Dataset entries:
begin
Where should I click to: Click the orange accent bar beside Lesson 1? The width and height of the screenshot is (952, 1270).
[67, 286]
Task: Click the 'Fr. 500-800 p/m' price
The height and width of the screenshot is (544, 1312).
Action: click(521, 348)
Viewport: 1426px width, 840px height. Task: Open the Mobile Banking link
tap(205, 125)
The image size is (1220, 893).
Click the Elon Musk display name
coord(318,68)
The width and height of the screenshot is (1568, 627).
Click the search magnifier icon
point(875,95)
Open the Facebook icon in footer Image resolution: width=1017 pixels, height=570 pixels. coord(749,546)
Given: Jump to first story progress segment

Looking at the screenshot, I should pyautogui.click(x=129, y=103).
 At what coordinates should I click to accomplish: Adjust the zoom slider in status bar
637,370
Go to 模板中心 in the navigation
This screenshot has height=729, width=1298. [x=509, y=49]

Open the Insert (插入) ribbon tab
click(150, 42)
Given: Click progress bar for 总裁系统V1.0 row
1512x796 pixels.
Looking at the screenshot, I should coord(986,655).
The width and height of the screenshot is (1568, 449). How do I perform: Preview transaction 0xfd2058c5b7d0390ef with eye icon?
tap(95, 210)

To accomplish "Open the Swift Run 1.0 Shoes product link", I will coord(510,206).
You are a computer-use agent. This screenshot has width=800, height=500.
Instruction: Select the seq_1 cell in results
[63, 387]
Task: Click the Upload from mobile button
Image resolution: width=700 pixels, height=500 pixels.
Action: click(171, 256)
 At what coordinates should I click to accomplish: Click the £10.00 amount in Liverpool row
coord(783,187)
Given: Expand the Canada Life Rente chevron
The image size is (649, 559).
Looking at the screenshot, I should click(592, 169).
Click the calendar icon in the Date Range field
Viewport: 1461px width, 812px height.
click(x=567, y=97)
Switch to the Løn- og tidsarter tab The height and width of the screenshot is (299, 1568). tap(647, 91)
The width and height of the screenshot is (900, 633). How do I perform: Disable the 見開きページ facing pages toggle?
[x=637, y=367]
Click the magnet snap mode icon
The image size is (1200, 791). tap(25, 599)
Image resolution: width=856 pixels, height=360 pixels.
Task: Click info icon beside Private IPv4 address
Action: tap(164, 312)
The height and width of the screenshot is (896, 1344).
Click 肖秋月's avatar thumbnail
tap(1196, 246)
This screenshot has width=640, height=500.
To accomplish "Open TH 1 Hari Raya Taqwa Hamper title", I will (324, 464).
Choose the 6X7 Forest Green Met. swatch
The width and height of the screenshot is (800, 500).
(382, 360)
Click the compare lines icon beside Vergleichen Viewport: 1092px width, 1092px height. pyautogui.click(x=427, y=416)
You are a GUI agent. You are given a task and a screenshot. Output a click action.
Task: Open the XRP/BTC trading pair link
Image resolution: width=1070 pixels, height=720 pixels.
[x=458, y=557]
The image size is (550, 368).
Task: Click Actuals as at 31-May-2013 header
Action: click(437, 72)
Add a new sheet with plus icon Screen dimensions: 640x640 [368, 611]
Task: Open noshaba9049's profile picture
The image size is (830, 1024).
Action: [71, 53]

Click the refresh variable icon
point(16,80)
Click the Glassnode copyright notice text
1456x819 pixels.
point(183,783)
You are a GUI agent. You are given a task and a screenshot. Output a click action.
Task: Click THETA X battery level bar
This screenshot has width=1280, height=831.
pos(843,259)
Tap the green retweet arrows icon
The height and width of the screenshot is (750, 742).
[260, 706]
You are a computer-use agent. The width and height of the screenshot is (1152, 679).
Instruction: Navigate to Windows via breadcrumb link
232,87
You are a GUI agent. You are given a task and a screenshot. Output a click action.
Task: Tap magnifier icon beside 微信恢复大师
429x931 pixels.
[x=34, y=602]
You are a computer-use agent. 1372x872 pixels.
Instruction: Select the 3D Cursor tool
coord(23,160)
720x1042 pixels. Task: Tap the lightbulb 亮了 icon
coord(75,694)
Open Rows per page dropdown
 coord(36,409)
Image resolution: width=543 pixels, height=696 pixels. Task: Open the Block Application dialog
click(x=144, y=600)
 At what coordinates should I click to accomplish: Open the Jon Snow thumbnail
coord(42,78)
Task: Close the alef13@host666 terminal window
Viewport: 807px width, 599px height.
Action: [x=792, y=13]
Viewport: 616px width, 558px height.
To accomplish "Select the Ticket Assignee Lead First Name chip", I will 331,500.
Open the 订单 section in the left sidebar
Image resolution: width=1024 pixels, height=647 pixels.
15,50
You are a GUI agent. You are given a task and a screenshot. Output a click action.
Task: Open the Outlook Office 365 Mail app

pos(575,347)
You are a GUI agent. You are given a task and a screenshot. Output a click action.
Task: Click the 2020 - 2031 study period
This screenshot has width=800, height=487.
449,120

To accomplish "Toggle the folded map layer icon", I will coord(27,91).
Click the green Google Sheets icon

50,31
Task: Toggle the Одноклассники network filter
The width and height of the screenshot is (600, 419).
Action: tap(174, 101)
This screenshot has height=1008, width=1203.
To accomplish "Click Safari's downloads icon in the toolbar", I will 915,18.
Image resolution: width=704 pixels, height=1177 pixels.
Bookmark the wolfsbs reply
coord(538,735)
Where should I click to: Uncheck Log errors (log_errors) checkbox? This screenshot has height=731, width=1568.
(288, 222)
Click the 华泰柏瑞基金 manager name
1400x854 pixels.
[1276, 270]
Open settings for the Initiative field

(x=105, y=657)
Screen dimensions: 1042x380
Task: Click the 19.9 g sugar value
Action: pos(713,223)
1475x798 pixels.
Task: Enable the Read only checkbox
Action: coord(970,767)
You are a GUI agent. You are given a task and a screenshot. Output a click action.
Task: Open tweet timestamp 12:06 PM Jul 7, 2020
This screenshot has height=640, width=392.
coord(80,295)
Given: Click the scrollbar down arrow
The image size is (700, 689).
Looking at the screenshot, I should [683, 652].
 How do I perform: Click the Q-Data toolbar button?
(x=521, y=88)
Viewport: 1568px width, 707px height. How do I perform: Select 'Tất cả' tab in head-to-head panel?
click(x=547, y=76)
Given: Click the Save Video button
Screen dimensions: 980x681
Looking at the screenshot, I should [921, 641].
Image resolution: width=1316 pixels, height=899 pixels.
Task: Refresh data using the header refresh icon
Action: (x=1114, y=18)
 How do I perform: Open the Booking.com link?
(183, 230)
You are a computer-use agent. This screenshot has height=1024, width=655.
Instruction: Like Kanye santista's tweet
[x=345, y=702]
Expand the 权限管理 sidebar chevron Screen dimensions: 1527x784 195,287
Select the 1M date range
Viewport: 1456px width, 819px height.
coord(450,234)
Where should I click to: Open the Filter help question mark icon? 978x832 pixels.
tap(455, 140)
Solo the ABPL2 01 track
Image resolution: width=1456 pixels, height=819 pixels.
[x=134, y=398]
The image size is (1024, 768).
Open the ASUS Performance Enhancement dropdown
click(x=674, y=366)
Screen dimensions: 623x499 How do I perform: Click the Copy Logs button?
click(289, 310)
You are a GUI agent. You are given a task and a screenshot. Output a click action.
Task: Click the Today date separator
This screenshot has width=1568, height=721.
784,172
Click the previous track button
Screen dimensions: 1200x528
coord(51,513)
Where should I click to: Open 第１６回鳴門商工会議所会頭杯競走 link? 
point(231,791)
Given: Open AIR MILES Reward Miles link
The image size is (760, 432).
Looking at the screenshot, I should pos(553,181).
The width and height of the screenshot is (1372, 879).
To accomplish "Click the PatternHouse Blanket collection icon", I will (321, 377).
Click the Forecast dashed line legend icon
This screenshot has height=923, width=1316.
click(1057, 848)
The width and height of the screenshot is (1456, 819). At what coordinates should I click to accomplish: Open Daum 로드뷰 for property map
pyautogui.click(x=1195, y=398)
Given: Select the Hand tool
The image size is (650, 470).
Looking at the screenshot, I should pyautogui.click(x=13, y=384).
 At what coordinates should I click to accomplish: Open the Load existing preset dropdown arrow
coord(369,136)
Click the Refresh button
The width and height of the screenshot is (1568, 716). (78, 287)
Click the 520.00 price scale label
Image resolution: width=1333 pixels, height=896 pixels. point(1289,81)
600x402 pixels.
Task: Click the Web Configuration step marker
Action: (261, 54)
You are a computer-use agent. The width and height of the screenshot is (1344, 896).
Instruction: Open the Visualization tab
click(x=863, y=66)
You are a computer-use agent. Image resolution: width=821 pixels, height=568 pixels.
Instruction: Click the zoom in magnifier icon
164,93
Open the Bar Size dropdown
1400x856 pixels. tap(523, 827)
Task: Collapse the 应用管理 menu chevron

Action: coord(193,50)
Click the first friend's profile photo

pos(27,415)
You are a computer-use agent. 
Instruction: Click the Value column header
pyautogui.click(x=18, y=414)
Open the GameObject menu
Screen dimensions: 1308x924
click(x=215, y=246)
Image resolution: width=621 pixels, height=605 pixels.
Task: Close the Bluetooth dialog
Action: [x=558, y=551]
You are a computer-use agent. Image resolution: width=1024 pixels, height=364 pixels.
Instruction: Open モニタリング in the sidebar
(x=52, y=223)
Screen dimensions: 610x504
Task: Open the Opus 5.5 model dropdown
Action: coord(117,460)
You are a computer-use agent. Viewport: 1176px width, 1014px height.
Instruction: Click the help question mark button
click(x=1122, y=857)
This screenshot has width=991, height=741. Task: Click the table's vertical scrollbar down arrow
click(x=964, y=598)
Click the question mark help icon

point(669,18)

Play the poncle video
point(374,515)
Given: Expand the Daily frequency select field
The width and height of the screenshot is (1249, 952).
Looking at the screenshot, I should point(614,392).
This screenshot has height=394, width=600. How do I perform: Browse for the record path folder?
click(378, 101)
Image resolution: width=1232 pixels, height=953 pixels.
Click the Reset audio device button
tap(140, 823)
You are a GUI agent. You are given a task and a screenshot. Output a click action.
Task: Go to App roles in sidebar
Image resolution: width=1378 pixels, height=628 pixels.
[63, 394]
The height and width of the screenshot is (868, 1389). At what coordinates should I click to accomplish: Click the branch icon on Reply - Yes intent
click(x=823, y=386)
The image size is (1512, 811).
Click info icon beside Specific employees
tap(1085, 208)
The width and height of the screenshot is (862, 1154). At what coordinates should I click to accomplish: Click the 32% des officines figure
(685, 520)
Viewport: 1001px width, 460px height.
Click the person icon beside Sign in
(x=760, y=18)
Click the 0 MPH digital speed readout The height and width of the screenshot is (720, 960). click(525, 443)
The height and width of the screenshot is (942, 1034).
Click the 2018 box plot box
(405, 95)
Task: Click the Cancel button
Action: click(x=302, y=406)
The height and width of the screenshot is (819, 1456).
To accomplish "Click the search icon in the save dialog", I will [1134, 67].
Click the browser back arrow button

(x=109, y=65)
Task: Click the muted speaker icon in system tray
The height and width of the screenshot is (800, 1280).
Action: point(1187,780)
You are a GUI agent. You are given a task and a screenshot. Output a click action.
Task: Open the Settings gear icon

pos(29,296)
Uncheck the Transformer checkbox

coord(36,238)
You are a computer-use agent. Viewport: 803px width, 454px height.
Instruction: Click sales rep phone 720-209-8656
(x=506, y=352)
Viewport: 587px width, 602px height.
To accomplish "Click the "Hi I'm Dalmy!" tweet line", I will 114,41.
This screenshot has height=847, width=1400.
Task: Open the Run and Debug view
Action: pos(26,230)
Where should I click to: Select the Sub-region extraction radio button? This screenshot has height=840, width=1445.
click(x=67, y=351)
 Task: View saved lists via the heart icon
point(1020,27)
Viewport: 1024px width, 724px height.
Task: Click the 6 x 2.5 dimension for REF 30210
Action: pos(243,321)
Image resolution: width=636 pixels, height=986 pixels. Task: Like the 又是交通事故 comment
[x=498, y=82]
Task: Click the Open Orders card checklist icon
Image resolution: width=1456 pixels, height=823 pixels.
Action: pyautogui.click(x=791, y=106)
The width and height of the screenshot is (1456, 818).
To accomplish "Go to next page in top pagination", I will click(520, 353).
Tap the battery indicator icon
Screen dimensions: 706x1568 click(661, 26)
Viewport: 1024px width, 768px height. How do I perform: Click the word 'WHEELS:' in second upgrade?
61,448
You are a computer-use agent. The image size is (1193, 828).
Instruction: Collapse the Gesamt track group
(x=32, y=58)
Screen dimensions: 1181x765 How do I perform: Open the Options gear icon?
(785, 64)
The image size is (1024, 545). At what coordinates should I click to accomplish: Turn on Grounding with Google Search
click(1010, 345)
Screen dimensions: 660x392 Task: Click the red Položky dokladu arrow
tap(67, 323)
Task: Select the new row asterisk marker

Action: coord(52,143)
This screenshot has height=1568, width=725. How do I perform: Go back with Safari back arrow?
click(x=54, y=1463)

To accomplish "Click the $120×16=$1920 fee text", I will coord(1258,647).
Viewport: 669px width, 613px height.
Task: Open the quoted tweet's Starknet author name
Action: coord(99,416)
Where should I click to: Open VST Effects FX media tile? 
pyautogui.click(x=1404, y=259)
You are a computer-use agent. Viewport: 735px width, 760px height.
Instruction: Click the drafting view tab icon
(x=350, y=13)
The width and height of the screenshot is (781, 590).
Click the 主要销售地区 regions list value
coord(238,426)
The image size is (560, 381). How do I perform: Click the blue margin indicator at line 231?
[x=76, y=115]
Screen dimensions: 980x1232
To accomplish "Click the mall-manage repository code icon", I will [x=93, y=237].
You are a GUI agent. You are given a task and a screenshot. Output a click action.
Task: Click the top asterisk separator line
end
• **Task to carry out**: In the stretch from the start of the entries through the line containing "coord(318,68)", replace "screenshot" with "image" wherever it occurs. Reproduce only those lines, leaving everything else unchanged.

• **Full solution**:
Where should I click to: Click the orange accent bar beside Lesson 1? The width and height of the image is (952, 1270).
[67, 286]
Task: Click the 'Fr. 500-800 p/m' price
The height and width of the image is (544, 1312).
Action: click(521, 348)
Viewport: 1426px width, 840px height. Task: Open the Mobile Banking link
tap(205, 125)
The image size is (1220, 893).
Click the Elon Musk display name
coord(318,68)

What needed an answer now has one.